(Stored data entries)

=== Begin Enclosure ===

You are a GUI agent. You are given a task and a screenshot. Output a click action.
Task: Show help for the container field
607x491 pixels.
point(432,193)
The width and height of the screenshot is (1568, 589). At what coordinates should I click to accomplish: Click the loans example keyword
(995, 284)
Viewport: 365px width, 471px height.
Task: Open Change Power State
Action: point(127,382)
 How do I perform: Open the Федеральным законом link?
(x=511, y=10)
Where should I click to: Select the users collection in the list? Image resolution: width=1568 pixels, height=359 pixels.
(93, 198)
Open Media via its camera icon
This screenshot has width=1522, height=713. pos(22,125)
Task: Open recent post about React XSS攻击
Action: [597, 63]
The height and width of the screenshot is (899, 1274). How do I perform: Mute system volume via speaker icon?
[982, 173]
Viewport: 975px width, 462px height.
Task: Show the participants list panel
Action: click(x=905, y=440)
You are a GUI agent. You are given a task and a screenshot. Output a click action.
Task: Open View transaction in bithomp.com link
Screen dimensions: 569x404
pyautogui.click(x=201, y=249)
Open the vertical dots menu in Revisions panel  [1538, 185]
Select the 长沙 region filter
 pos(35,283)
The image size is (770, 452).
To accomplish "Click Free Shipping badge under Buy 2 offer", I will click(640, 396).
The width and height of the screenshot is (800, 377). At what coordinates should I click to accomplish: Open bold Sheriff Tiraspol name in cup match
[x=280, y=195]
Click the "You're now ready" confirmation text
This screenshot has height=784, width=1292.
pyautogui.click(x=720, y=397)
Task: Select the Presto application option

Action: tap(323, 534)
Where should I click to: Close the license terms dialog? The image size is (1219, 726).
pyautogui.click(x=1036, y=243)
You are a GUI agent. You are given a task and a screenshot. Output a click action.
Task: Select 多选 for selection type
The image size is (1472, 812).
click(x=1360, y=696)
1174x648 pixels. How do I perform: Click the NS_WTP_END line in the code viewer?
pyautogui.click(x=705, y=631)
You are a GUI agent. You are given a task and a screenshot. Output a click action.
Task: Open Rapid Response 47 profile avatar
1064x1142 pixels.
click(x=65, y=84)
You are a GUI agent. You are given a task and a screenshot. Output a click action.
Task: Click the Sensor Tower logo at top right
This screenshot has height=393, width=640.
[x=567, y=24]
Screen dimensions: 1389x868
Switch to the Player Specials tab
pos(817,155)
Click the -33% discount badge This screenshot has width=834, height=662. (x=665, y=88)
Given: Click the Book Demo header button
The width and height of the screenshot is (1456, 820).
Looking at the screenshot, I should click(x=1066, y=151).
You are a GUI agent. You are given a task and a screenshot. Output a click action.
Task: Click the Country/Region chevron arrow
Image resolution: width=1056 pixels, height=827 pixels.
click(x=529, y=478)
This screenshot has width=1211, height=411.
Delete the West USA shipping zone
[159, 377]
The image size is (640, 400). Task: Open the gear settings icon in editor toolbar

=== End Enclosure ===

» Exercise details
Scan the records above for the string "badge", then select every line that holds it.

» Reply to the task
To accomplish "Click Free Shipping badge under Buy 2 offer", I will click(640, 396).
Click the -33% discount badge This screenshot has width=834, height=662. (x=665, y=88)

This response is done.